– Совсем маленький. К моменту моего приезда – сорок два человека. А когда я уезжал – ни одного: все умирали или уходили. Моей последней прихожанкой была восьмидесятилетняя старуха, и она не вынесла холодов и снега последней зимы.
На перила галереи опустился голубь и теперь похаживал туда-сюда рядом с отцом Ферро, Он засмотрелся на птицу – с таким выражением, будто ожидал какого-то послания и она могла принести его, привязанное к лапке. Но когда голубь снова взлетел, шумно захлопав крыльями, взгляд старого священника так и остался устремленным на место, где тот сидел. Неловкие движения отца Ферро, его неухоженность по-прежнему напоминали Куарту того, ненавистного священника из его детства, однако теперь он был способен заметить важные различия между обоими. Он считал, что грубость отца Ферро происходит от грубости его натуры, что он довольствуется ролью ничтожного придатка своей профессии, неспособного – как был неспособен тот, другой, – вырваться из собственной посредственности и невежества. Однако эта голубятня открыла ему совсем иное: добровольное отступление, отказ от блестящей карьеры в избранной профессии, шаг назад, сделанный вполне сознательно. Бросалось в глаза, что отец Ферро некогда был – и в каком-то смысле, почти тайно, продолжал быть – чем-то большим, нежели грубый сельский священник или тот, угрюмый, замкнутый, который, ощетинившись своей дособорной латынью, служил на ней мессу в церкви Пресвятой Богородицы, слезами орошенной. Дело тут было не в возрасте и не в культуре. Выражаясь его, Куарта, мысленным языком, если речь шла о том, чтобы выбрать себе знамя, то было очевидно, что отец Ферро свой выбор сделал.
На столе лежала раскрытая тетрадь с карандашной зарисовкой какого-то созвездия. Куарт представил себе, как этот старик ночью приникает к своему телескопу, погружаясь в безмолвие неба, медленно вращающегося на другом конце трубы, а рядом, в одном из старых кожаных кресел, Макарена Брунер читает «Анну Каренину» или «Сонеты», и ночные бабочки кружатся вокруг лампы. Внезапно он испытал странное желание – расхохотаться. Представленная картина вызвала у него жуткую ревность.
Подняв глаза, он встретил задумчивый взгляд отца Ферро, как будто выражение, скользнувшее по его лицу, навело старика на некие размышления.
– Орион, – сказал он, и Куарт не сразу понял, что это относится к чертежу в тетради. – В это время года видна только верхняя звезда левого плеча Охотника. Она называется Бетельгейзе и появляется вон там. – Он указал чуть выше горизонта. – На северо-западе – вернее, ближе к западу.
Сигарета по-прежнему была у него во рту, и раскаленные крошки плохого табака падали на сутану. Куарт полистал страницы, заполненные пометками, рисунками и цифрами. Он узнал только созвездие Льва – своего знака зодиака, от металлического тела которого, согласно легенде, отскакивали копья Геркулеса.
– Вы принадлежите к числу тех, – спросил он, – кто считает, что все начертано на звездах?

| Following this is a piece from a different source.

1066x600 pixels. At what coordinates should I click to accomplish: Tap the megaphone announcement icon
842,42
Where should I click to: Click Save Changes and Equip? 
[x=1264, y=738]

Лицо старика сложилось в гримасу, в которой не было и намека на улыбку.
– Три-четыре века назад, – сказал он, – такие вопросы стоили священнику головы.

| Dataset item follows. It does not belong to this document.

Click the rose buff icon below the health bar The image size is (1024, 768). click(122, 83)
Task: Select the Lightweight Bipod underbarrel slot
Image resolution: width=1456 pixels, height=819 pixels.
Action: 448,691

– Я уже сказал, что пришел с миром.
Расскажи это кому-нибудь другому, говорили глаза Приамо Ферро. Он тихо, саркастически засмеялся. Странный, скрипучий звук.
– Вы говорите об астрологии, – промолвил он наконец, – а я занимаюсь астрономией. Надеюсь, вы отразите эту разницу в своем докладе Риму. – Он замолчал, но продолжал с любопытством смотреть на Куарта, словно оценивая его заново после неудачного первого впечатления. – Не знаю, где это начертано, – добавил он после долгой паузы. – Хотя достаточно взглянуть на вас, чтобы понять, что у нас с вами алфавиты разные.
– Объясните это мне.
– Да тут почти нечего объяснять. Верите вы в это или нет, но вы служите многонациональной организации, чей устав основывается на всей этой демагогии, которой нам забили голову христианский гуманизм и просвещение: человек эволюционирует через страдание к высшим стадиям, род человеческий призван измениться, добрая воля порождает добрую волю… – Он отвернулся к окну; раскаленные искры по-прежнему падали ему на грудь. – Или что существует Истина с большой буквы и что она самодостаточна.
Куарт покачал головой.
– Вы же не знаете меня, – возразил он. – Вы не знаете ничего обо мне.